## JOB
Please list, copied in full, every line in the entries below that contains the word "address". Case counts.

## DATASET EXTRACT
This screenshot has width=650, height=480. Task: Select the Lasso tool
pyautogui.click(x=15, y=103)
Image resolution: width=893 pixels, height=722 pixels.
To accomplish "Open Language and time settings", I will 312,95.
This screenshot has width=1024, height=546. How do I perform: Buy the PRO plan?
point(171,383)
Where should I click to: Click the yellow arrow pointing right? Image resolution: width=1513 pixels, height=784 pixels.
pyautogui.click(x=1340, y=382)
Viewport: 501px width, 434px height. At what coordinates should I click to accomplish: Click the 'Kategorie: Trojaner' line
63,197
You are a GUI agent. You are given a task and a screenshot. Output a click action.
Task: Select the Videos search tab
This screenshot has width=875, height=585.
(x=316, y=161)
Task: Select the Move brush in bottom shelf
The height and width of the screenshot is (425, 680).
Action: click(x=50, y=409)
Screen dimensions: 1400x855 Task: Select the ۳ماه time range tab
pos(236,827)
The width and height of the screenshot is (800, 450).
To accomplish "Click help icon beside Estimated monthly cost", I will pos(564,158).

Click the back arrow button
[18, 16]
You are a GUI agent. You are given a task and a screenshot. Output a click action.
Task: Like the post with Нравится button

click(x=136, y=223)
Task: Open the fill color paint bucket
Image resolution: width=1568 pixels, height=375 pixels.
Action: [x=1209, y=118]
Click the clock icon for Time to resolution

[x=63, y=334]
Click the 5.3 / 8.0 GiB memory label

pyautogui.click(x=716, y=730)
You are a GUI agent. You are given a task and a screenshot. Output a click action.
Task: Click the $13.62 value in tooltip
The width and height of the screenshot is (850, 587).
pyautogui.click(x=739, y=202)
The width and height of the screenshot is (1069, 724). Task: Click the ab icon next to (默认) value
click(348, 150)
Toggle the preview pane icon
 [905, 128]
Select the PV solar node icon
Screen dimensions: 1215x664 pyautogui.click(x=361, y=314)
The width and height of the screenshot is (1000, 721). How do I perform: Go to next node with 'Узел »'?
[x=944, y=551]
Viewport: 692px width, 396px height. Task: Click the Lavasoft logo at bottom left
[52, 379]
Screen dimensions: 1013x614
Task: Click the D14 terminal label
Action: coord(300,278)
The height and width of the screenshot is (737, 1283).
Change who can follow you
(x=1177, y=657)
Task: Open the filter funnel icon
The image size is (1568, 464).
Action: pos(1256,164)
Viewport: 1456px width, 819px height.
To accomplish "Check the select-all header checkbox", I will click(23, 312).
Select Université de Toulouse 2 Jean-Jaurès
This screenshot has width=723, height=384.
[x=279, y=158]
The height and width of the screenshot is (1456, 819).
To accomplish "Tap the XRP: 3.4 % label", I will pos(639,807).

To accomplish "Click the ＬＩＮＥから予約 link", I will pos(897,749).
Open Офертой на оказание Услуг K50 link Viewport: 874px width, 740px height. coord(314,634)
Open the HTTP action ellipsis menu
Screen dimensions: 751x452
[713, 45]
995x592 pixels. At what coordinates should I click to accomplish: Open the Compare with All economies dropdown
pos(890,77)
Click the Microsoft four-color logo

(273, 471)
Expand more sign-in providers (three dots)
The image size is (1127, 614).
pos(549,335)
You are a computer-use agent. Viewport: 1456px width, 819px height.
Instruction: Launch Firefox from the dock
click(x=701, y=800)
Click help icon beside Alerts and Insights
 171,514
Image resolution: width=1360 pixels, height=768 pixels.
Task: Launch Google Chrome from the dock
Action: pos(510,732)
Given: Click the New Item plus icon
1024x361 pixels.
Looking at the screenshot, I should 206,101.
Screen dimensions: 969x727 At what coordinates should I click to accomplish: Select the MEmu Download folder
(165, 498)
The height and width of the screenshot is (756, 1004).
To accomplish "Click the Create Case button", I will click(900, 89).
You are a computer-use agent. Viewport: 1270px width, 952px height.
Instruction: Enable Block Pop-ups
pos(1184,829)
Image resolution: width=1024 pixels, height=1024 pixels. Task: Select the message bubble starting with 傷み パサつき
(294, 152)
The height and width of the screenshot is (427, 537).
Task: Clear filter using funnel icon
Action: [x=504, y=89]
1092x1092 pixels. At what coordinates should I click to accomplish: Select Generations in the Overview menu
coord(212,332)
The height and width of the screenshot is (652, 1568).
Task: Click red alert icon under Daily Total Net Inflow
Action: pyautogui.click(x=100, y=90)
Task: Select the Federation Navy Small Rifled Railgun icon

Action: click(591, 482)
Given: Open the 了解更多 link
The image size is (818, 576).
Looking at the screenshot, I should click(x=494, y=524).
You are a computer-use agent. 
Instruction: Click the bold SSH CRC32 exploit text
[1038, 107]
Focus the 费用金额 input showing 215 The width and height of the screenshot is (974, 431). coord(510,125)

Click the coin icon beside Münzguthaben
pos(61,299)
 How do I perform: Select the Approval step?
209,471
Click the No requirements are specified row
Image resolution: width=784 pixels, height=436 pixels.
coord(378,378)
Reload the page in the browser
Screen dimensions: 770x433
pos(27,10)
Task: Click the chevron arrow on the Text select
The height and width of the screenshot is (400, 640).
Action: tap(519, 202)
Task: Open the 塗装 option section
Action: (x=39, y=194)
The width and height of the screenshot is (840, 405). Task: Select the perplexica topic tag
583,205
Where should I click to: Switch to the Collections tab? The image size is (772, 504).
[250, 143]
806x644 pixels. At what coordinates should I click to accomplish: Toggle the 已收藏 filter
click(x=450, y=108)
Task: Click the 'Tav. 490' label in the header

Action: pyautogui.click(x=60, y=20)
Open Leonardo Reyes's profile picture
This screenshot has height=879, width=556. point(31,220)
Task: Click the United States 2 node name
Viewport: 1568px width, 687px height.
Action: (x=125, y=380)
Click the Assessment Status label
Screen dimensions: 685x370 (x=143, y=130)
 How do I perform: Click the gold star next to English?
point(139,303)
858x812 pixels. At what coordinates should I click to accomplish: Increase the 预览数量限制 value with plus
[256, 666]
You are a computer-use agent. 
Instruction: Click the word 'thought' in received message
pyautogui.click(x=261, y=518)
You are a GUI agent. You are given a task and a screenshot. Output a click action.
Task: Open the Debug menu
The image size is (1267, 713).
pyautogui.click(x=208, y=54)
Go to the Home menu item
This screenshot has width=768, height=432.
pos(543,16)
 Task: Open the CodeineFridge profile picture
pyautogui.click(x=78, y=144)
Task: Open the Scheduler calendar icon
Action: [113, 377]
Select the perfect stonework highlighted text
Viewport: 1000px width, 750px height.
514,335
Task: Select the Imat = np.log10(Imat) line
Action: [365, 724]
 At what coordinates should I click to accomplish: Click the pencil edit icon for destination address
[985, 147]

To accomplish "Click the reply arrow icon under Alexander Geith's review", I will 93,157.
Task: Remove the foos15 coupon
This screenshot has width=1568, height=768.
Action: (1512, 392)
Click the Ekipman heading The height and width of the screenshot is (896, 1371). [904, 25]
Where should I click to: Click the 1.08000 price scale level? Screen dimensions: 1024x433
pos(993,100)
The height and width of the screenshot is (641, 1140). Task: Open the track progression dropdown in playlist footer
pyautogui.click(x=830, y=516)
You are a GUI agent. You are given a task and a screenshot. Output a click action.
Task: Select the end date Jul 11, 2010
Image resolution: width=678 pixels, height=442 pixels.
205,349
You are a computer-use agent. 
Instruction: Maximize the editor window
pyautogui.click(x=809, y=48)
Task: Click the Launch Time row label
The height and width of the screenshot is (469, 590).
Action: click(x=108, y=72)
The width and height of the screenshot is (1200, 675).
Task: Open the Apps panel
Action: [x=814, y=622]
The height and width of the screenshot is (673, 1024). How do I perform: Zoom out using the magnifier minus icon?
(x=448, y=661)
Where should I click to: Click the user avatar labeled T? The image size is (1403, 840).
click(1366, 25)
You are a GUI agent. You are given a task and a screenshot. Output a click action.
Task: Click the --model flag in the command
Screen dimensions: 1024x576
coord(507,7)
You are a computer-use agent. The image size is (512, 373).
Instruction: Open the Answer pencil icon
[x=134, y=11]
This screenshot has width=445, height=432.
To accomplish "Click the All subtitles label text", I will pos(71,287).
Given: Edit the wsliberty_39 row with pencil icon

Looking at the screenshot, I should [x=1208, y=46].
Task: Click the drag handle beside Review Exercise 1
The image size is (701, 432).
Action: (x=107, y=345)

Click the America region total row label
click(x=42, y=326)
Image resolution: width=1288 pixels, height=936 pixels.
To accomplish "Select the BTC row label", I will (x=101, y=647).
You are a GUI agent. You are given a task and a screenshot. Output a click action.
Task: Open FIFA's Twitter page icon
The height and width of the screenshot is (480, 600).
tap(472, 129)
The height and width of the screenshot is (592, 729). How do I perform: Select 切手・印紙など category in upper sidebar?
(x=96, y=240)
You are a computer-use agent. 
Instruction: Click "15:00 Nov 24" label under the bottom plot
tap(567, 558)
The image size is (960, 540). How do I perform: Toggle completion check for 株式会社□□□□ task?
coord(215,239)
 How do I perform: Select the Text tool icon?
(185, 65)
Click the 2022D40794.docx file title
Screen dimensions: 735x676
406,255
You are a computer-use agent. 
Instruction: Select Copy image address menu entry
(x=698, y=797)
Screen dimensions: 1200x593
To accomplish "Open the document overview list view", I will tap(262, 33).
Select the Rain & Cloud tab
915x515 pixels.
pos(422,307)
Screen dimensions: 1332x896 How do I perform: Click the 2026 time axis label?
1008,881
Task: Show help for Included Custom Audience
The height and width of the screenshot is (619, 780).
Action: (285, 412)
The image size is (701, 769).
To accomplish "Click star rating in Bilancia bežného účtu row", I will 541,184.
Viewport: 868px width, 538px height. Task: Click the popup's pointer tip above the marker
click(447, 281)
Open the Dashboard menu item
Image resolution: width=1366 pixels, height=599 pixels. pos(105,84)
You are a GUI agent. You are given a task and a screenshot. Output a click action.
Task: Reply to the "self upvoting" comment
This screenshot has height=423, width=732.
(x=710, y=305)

## OUTPUT FOR THIS EXERCISE
 At what coordinates should I click to accomplish: Click the pencil edit icon for destination address
Instruction: Select Copy image address menu entry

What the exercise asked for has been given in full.